Assistant Professor, Chemistry and Biochemistry, NAU
In the last few decades it has become increasingly well accepted that the extracellular matrix (ECM) functions not just as an inert scaffold but also as an active signaling site impacting cellular response and behavior. Fibronectin is an ECM protein that affects the rigidity of the matrix by signaling through its transmembrane integrin α5β1 receptor resulting in the self-assembly of dimeric FN into polymeric fibrils; a process called fibrillogenesis.
One area of interest in the lab is to investigate the interplay between FN and VHL in hypoxia. The VHL (Von Hippel Lindau) protein is a tumor suppressor that is either mutated or lost in renal cancers. VHL is a RING ligase that degrades the hypoxia inducible factor (HIF1α) under normoxic conditions but shows independent binding to FN upon neddylation. This interaction between FN and VHL is critical in determining the formation of a fibronectin matrix to influence invasive/migratory properties of the cell. In renal cancers due to the frequent mutation or loss of VHL, HIF1α is stabilized and a cancer hypoxic state is induced. Tissue hypoxia as seen during states of extreme oxygen deprivation has also been shown to alter fibronectin into an aligned matrix. Our goal is to differentiate the mediators of the aligned matrix as seen in pathological states of hypoxia during renal cancers versus non-pathological tissue hypoxia.
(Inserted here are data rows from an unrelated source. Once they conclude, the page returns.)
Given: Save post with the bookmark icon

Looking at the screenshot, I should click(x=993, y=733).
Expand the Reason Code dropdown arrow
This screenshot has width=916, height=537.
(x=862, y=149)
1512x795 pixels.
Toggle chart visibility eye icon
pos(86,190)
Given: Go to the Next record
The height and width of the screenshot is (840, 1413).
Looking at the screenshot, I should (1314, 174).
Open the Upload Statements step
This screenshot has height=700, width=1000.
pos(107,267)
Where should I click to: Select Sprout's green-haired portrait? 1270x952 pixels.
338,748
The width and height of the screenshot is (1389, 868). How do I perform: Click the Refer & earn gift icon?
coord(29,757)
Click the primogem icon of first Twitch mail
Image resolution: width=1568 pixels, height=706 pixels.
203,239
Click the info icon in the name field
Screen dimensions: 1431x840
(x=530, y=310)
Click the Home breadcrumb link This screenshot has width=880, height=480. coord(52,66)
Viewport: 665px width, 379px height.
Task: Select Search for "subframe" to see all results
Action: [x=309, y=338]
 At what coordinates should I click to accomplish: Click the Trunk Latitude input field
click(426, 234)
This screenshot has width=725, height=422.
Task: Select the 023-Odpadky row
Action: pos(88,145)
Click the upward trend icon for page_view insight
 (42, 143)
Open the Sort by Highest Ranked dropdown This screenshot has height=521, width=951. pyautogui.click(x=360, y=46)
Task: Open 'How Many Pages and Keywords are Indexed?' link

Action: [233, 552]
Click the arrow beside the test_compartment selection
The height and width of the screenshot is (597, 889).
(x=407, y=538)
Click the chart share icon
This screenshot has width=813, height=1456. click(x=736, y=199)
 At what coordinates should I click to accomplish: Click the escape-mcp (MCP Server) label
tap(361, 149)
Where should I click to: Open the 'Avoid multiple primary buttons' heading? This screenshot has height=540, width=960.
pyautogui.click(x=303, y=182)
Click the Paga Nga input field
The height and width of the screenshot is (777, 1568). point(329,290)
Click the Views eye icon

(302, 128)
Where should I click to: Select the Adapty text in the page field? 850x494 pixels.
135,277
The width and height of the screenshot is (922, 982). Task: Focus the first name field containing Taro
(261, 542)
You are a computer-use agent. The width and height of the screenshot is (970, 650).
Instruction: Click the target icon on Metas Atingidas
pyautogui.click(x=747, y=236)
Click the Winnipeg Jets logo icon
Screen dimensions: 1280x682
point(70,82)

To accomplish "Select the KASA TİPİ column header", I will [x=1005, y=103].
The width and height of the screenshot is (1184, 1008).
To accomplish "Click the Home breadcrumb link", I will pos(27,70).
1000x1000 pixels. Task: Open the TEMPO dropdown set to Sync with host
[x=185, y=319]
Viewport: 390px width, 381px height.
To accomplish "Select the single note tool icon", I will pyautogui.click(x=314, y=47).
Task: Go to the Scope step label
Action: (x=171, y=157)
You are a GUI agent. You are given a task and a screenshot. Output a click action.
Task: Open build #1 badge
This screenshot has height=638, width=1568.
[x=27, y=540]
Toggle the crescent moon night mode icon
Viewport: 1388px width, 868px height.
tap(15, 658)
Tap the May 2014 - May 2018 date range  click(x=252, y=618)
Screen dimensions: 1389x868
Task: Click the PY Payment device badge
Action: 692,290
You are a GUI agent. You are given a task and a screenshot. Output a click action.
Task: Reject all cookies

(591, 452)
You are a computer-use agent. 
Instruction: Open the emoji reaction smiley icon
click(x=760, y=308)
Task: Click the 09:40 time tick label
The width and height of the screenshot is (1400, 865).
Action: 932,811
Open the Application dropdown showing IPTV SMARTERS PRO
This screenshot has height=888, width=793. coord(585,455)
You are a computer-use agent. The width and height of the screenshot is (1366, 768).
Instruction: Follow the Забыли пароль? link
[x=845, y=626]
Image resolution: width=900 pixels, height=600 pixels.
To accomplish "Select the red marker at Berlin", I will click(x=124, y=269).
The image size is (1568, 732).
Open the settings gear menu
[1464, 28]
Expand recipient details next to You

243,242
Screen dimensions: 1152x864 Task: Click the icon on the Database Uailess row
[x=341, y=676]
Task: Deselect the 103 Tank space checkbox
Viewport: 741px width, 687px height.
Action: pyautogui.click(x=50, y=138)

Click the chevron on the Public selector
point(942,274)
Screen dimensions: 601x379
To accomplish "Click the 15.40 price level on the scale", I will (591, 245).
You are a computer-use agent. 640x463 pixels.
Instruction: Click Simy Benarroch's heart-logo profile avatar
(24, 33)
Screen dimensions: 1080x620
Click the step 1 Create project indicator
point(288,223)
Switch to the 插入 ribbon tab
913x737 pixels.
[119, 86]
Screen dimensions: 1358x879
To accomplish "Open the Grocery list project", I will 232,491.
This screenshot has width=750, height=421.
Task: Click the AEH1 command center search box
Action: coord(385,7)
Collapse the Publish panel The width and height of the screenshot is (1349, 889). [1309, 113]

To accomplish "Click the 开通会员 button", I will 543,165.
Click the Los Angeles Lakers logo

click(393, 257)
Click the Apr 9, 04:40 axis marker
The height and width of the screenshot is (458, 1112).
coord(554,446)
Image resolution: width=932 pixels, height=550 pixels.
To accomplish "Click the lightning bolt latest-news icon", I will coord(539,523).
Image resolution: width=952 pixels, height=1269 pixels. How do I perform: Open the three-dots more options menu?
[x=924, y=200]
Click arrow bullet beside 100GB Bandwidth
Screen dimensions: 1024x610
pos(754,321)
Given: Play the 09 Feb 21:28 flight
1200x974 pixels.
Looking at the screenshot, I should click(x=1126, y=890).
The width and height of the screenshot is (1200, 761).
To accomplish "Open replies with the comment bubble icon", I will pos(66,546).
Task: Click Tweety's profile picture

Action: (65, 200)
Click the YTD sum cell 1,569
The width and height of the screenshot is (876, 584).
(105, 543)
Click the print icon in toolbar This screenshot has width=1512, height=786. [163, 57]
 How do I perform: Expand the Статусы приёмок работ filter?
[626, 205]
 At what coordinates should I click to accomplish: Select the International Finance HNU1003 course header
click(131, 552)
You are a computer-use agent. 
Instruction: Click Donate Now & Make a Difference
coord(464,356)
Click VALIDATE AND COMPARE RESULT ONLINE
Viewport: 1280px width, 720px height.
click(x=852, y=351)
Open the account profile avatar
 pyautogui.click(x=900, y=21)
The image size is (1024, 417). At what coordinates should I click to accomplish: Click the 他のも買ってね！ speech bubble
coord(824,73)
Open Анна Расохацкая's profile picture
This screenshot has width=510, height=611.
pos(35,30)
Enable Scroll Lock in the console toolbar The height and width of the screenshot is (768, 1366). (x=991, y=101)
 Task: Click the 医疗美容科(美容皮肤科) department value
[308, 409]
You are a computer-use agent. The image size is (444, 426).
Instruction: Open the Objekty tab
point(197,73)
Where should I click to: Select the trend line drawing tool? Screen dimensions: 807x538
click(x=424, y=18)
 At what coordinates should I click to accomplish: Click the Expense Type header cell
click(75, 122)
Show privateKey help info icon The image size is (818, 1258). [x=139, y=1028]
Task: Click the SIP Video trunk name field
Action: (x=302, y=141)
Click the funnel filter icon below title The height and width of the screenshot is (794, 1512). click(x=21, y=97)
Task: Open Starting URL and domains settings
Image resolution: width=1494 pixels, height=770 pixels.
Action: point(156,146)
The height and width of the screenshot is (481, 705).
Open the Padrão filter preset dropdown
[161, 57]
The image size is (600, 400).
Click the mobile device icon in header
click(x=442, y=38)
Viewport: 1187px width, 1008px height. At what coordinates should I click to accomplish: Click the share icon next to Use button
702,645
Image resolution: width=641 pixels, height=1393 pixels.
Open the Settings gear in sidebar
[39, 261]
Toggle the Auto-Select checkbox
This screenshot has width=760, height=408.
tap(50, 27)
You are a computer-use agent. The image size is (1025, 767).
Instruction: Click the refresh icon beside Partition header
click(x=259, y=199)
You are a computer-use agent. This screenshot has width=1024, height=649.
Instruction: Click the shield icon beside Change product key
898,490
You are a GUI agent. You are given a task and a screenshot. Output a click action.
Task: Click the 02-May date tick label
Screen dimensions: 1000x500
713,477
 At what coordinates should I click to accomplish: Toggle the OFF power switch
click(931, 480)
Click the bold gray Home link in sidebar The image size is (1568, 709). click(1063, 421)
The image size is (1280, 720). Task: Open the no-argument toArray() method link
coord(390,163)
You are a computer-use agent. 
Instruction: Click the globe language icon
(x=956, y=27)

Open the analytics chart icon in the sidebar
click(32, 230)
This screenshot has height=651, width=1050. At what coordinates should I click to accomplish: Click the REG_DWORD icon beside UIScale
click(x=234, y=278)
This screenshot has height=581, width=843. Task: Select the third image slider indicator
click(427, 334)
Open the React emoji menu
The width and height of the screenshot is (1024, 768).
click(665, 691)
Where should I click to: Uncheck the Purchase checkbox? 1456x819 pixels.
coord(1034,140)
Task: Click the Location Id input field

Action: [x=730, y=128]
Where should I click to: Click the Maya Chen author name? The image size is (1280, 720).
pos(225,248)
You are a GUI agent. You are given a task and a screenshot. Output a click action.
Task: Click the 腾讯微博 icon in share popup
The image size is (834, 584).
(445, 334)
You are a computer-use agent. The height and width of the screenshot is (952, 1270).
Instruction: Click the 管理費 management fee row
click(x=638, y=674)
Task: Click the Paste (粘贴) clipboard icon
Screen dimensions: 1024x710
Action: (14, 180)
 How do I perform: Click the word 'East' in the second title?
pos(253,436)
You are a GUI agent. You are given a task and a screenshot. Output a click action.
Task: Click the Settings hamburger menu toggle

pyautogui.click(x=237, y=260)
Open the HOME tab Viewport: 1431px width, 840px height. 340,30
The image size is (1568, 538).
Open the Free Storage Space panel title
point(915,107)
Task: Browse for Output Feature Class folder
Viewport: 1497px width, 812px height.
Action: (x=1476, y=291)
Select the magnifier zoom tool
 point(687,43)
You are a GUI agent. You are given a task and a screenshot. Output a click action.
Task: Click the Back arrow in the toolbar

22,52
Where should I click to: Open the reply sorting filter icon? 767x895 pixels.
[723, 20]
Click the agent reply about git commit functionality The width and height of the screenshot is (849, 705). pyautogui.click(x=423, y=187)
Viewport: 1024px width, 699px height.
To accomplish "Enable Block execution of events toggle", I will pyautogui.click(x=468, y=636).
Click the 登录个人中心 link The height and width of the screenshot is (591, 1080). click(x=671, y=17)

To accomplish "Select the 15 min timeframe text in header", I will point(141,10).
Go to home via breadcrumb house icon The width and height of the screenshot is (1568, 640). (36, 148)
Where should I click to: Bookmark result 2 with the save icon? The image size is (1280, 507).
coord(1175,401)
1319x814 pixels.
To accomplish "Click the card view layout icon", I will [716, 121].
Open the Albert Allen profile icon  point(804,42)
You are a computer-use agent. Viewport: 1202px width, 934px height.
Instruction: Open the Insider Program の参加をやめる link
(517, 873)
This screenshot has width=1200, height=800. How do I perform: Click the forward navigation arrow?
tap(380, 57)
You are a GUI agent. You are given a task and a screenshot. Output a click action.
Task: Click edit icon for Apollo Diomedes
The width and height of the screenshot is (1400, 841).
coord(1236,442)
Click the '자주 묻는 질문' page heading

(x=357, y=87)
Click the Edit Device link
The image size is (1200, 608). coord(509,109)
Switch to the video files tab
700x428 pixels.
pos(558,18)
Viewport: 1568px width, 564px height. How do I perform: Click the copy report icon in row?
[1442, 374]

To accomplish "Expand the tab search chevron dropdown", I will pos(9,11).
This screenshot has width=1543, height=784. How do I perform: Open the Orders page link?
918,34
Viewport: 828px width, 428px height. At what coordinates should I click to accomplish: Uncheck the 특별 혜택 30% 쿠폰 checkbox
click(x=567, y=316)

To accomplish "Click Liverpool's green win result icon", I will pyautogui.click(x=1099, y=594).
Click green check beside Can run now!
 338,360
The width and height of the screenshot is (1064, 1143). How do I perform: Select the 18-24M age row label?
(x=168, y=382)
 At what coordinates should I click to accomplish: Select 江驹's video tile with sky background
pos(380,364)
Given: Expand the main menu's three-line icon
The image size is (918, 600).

Another area of interest in the lab is the investigation of VHL-mediated fibrosis resolution. Bleomycin, a successful anti-cancer drug has been shown to cause Idiopathic pulmonary fibrosis (IPF). IPF is a devastating disease characterized by progressive loss of lung function and no therapeutic options. At a molecular level, during fibrosis, fibroblast cells in the lung differentiate into myofibroblasts, producing vast amounts of ECM proteins including fibronectin. The role of the VHL-FN axis will be explored in dermal and lung fibroblasts to study fibrosis resolution.